In the early stage of the pilot a referrer to the service did not adhere to age criteria. This was possibly due to a communication problem in that the mental health nurses did not make the age group clear. This 16-65 year age criteria was initially established by the mental health nurses due to the existing working practices with this age group in the adult CMHT. On reflection the upper age limit could have been lifted as those over 65 years that were seen were found to have the same difficulties and needs as those in the 16-65-year age group.

Development implications for nurses

  • PCTs and the NHS trust should ensure that the PCMHC service continuesand that service capacity (including staff to support it) is increased to ensure equity of access across the area.
  • PCMHC staff should hold collaborative meetings with PCTstaff in order to increase awareness of the service and develop greater integration with the PCT. Opportunities for joint training with PCT staff should be maximised.
  • PCMH workers should develop a range of strategies to maintain continuity of the service during staff absences or sickness.

There was a low rate of non-attendance for first appointments (19% did not attend or cancelled the appointment), but this was costly in terms of clinical time. PCMH workers should implement strategies to minimise non-attendance and reduce administrative and clinical time spent on patient referrals not engaging with the service. This could include telephone follow-up of those clients referred before offering them an appointment.

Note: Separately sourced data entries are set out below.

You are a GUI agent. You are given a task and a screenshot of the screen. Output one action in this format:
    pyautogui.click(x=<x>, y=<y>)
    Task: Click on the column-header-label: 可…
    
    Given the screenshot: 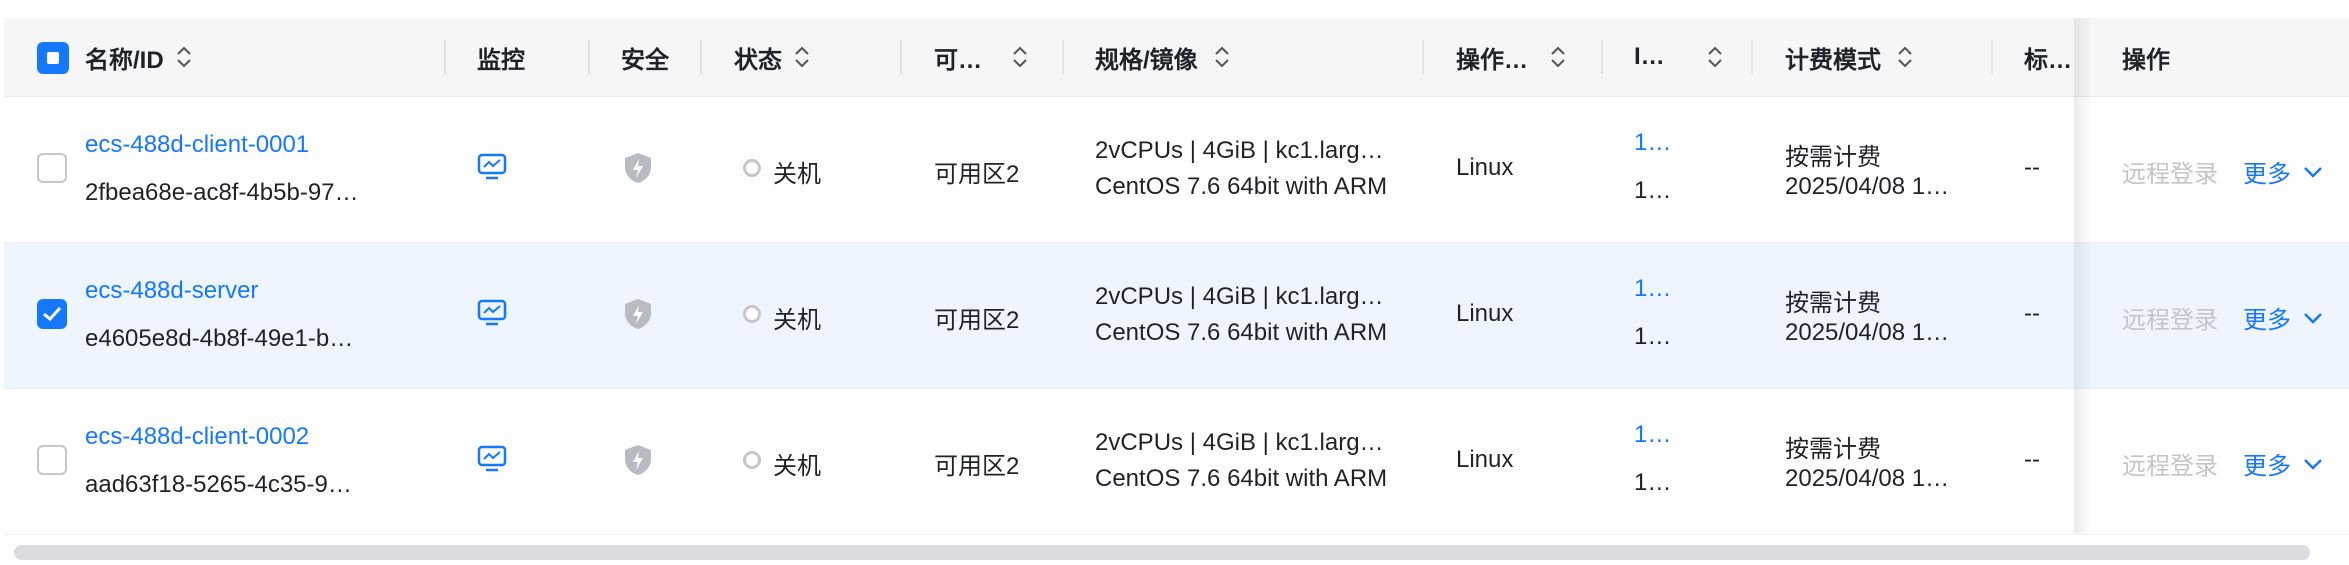 What is the action you would take?
    pyautogui.click(x=958, y=60)
    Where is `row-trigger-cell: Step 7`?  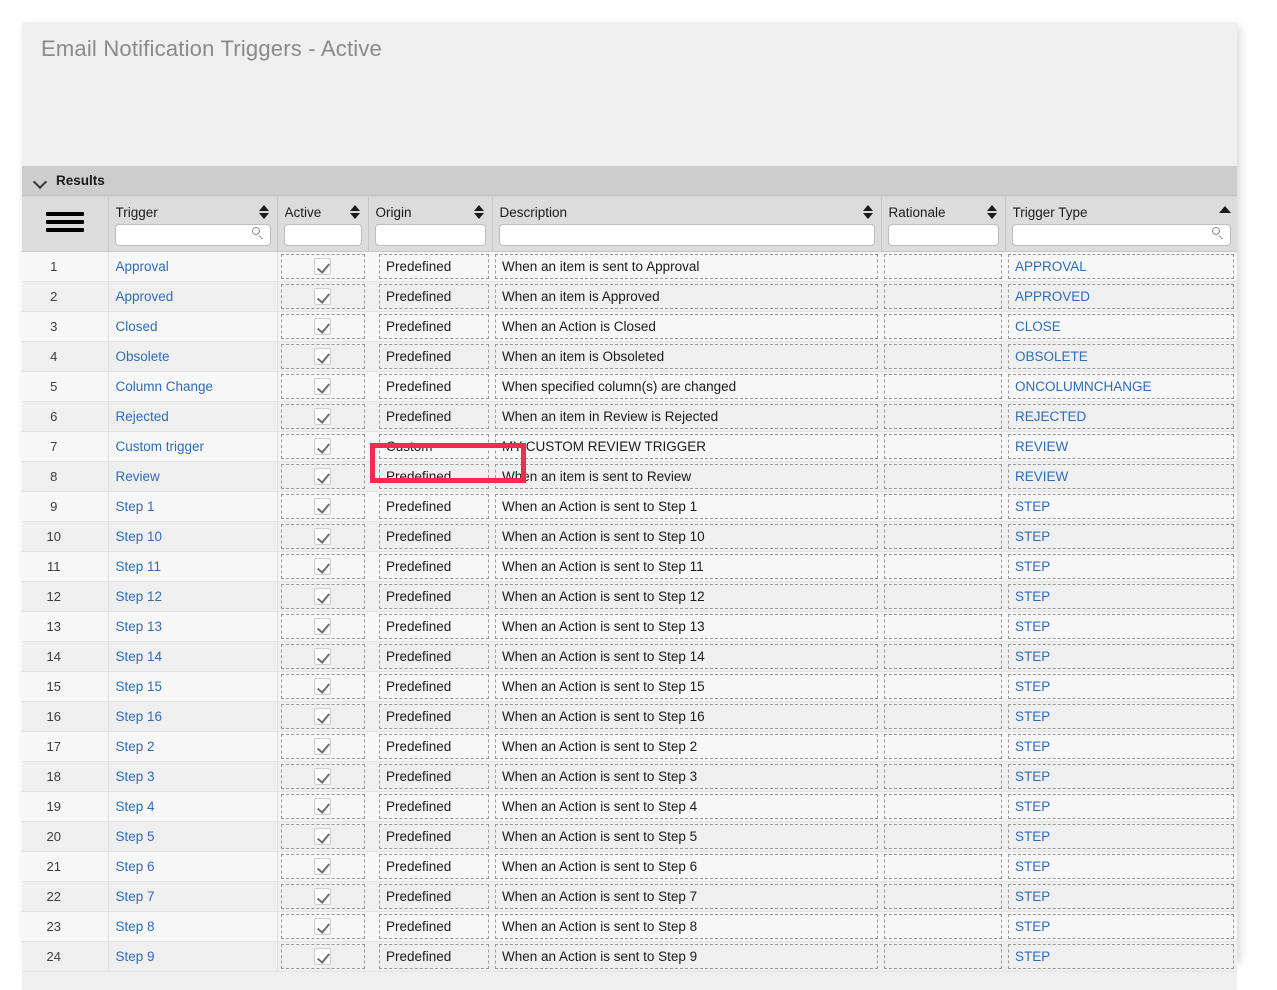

Information should be given to clients before their assessment via the referrer to make clear the possible outcomes of assessment including signposting to other services.

A service-user feedback questionnaire should be developed.

Initially it was proposed that both practitioners would work together for half a day in the clinic and use a further half-day for administrative work. After four weeks, it was agreed that this was not the most appropriate use of resources and the decision was made to change the hours. Each practitioner would hold a clinic, one in the morning and one in the afternoon, which offered a more flexible service to the clients and was a more appropriate use of clinician time. However, due to the pressures of work within the CMHT, the half-day allocated for administrative and follow-up work was lost. It is recommended that this time be retained in the future.

References

Department Of Health (1999)The National Service Framework for Mental Health. London: DH.

Department of Health (2000) The NHS Plan: A Plan for Investment, A Plan for Reform. London: DH.

Gilbody, S. et al (2002) Improving the recognition and management of depression in primary care Effective Health Care Bulletin 7 (5).

Gilbert, N. et al (2005) The effectiveness of a primary care mental health service delivering brief psychological interventions: a benchmarking study using the CORE system. Primary Care Mental Health;3: 4, 241-251.

Gillam, T. (2004) Managing depression: an overview. Mental Health Practice; 7: 9, 33-37.

Goldberg, D., Huxley, P. (1980) Mental Health in the Community. The pathway to psychiatric care. London: Tavistock Publications

NICE (2004) Depression: management of depression in primary and secondary care - NICE Guidance. London: NICE.

Office of National Statistics (2001) National Census 2001[online] Available from:http://www.statistics.gov.uk/

Plummer, S., Gray, R. (2000) Community mental health nurses, primary care and the National Service Framework for Mental Health. Mental Health Practice; 4: 1, 32-36.

Richardson, N., Paxton, R. (2004) Open clinics: a pilot initiative to improve access to mental health services. Mental Health Practice; 7: 8, 17-18.

Snaith, P. (2003) The Hospital Anxiety & Depression scale. Health & Equality of Life Outcomes; 1: 29.

World Health Organization (2002) Innovative Care for Chronic Conditions: Building Blocks for action: Global report. Geneva: WHO.